### Items listed in a dataset
▬▬▬▬▬▬

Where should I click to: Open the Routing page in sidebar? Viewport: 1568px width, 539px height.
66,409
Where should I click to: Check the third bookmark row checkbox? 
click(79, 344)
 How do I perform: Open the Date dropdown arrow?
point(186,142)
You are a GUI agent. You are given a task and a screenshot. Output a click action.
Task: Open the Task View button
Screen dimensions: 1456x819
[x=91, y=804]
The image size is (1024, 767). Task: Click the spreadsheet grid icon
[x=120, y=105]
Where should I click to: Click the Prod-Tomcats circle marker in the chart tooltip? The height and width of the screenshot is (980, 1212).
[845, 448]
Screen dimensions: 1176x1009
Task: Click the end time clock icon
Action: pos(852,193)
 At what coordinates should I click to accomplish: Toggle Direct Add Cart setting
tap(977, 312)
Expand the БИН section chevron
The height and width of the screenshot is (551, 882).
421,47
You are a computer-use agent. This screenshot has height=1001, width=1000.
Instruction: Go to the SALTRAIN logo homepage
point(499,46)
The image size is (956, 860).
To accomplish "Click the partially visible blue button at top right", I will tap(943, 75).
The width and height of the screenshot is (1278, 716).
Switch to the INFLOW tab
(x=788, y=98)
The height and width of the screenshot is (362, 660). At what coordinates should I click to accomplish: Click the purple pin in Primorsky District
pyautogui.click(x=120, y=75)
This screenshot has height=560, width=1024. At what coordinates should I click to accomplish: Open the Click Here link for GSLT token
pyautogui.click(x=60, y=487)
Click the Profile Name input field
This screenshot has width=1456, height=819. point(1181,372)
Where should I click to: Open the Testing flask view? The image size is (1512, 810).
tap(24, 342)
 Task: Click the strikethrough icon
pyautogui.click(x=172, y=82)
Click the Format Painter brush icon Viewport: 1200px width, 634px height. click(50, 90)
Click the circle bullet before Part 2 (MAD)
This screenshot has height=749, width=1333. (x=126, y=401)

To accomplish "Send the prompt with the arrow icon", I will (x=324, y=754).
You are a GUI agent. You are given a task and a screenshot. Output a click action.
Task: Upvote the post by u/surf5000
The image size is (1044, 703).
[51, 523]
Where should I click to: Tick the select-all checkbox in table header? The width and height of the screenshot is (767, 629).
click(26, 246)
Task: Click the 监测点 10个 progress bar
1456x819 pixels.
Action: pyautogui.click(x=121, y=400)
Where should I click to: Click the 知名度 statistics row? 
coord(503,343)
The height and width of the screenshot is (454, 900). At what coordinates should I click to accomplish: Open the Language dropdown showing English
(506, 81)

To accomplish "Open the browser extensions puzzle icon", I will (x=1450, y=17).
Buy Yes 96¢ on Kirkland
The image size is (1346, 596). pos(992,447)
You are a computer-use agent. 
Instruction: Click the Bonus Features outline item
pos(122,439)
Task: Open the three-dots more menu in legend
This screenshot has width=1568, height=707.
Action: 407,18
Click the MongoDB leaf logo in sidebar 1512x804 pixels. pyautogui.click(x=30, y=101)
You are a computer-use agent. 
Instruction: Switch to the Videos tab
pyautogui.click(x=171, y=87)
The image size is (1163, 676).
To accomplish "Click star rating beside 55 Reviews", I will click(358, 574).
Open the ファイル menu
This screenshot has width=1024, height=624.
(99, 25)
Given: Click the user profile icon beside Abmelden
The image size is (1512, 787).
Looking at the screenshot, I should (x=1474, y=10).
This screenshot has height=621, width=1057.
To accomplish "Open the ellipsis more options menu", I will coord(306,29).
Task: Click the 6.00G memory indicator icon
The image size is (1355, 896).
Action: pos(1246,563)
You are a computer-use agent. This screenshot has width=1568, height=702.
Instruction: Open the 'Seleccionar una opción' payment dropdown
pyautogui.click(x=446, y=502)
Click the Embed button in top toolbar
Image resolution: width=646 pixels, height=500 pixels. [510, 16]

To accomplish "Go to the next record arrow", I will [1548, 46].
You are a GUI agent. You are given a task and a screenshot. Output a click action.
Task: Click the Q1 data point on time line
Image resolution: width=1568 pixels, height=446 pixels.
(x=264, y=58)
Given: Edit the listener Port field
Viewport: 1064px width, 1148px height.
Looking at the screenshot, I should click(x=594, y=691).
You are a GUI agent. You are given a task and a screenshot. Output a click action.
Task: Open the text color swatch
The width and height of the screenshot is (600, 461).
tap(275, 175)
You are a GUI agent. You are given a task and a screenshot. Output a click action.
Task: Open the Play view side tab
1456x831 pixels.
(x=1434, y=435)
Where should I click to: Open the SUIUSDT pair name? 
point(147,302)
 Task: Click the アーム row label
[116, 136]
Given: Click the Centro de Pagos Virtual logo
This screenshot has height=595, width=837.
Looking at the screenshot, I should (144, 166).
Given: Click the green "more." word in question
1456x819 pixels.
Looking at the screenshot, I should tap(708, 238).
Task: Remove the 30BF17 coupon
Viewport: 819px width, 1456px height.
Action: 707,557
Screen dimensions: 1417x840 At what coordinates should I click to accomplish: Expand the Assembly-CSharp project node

▬▬▬▬▬▬

### Goal
Edit the rows above so that each "Where should I click to" becomes "Where do I click to", with every other part left unchanged.

### Correct answer
Where do I click to: Open the Routing page in sidebar? Viewport: 1568px width, 539px height.
66,409
Where do I click to: Check the third bookmark row checkbox? 
click(79, 344)
 How do I perform: Open the Date dropdown arrow?
point(186,142)
You are a GUI agent. You are given a task and a screenshot. Output a click action.
Task: Open the Task View button
Screen dimensions: 1456x819
[x=91, y=804]
The image size is (1024, 767). Task: Click the spreadsheet grid icon
[x=120, y=105]
Where do I click to: Click the Prod-Tomcats circle marker in the chart tooltip? The height and width of the screenshot is (980, 1212).
[845, 448]
Screen dimensions: 1176x1009
Task: Click the end time clock icon
Action: pos(852,193)
 At what coordinates should I click to accomplish: Toggle Direct Add Cart setting
tap(977, 312)
Expand the БИН section chevron
The height and width of the screenshot is (551, 882).
421,47
You are a computer-use agent. This screenshot has height=1001, width=1000.
Instruction: Go to the SALTRAIN logo homepage
point(499,46)
The image size is (956, 860).
To accomplish "Click the partially visible blue button at top right", I will tap(943, 75).
The width and height of the screenshot is (1278, 716).
Switch to the INFLOW tab
(x=788, y=98)
The height and width of the screenshot is (362, 660). At what coordinates should I click to accomplish: Click the purple pin in Primorsky District
pyautogui.click(x=120, y=75)
This screenshot has height=560, width=1024. At what coordinates should I click to accomplish: Open the Click Here link for GSLT token
pyautogui.click(x=60, y=487)
Click the Profile Name input field
This screenshot has width=1456, height=819. point(1181,372)
Where do I click to: Open the Testing flask view? The image size is (1512, 810).
tap(24, 342)
 Task: Click the strikethrough icon
pyautogui.click(x=172, y=82)
Click the Format Painter brush icon Viewport: 1200px width, 634px height. click(50, 90)
Click the circle bullet before Part 2 (MAD)
This screenshot has height=749, width=1333. (x=126, y=401)

To accomplish "Send the prompt with the arrow icon", I will (x=324, y=754).
You are a GUI agent. You are given a task and a screenshot. Output a click action.
Task: Upvote the post by u/surf5000
The image size is (1044, 703).
[51, 523]
Where do I click to: Tick the select-all checkbox in table header? The width and height of the screenshot is (767, 629).
click(26, 246)
Task: Click the 监测点 10个 progress bar
1456x819 pixels.
Action: pyautogui.click(x=121, y=400)
Where do I click to: Click the 知名度 statistics row? 
coord(503,343)
The height and width of the screenshot is (454, 900). At what coordinates should I click to accomplish: Open the Language dropdown showing English
(506, 81)

To accomplish "Open the browser extensions puzzle icon", I will (x=1450, y=17).
Buy Yes 96¢ on Kirkland
The image size is (1346, 596). pos(992,447)
You are a computer-use agent. 
Instruction: Click the Bonus Features outline item
pos(122,439)
Task: Open the three-dots more menu in legend
This screenshot has width=1568, height=707.
Action: 407,18
Click the MongoDB leaf logo in sidebar 1512x804 pixels. pyautogui.click(x=30, y=101)
You are a computer-use agent. 
Instruction: Switch to the Videos tab
pyautogui.click(x=171, y=87)
The image size is (1163, 676).
To accomplish "Click star rating beside 55 Reviews", I will click(358, 574).
Open the ファイル menu
This screenshot has width=1024, height=624.
(99, 25)
Given: Click the user profile icon beside Abmelden
The image size is (1512, 787).
Looking at the screenshot, I should (x=1474, y=10).
This screenshot has height=621, width=1057.
To accomplish "Open the ellipsis more options menu", I will coord(306,29).
Task: Click the 6.00G memory indicator icon
The image size is (1355, 896).
Action: pos(1246,563)
You are a computer-use agent. This screenshot has width=1568, height=702.
Instruction: Open the 'Seleccionar una opción' payment dropdown
pyautogui.click(x=446, y=502)
Click the Embed button in top toolbar
Image resolution: width=646 pixels, height=500 pixels. [510, 16]

To accomplish "Go to the next record arrow", I will [1548, 46].
You are a GUI agent. You are given a task and a screenshot. Output a click action.
Task: Click the Q1 data point on time line
Image resolution: width=1568 pixels, height=446 pixels.
(x=264, y=58)
Given: Edit the listener Port field
Viewport: 1064px width, 1148px height.
Looking at the screenshot, I should click(x=594, y=691).
You are a GUI agent. You are given a task and a screenshot. Output a click action.
Task: Open the text color swatch
The width and height of the screenshot is (600, 461).
tap(275, 175)
You are a GUI agent. You are given a task and a screenshot. Output a click action.
Task: Open the Play view side tab
1456x831 pixels.
(x=1434, y=435)
Where do I click to: Open the SUIUSDT pair name? 
point(147,302)
 Task: Click the アーム row label
[116, 136]
Given: Click the Centro de Pagos Virtual logo
This screenshot has height=595, width=837.
Looking at the screenshot, I should (144, 166).
Given: Click the green "more." word in question
1456x819 pixels.
Looking at the screenshot, I should tap(708, 238).
Task: Remove the 30BF17 coupon
Viewport: 819px width, 1456px height.
Action: 707,557
Screen dimensions: 1417x840 At what coordinates should I click to accomplish: Expand the Assembly-CSharp project node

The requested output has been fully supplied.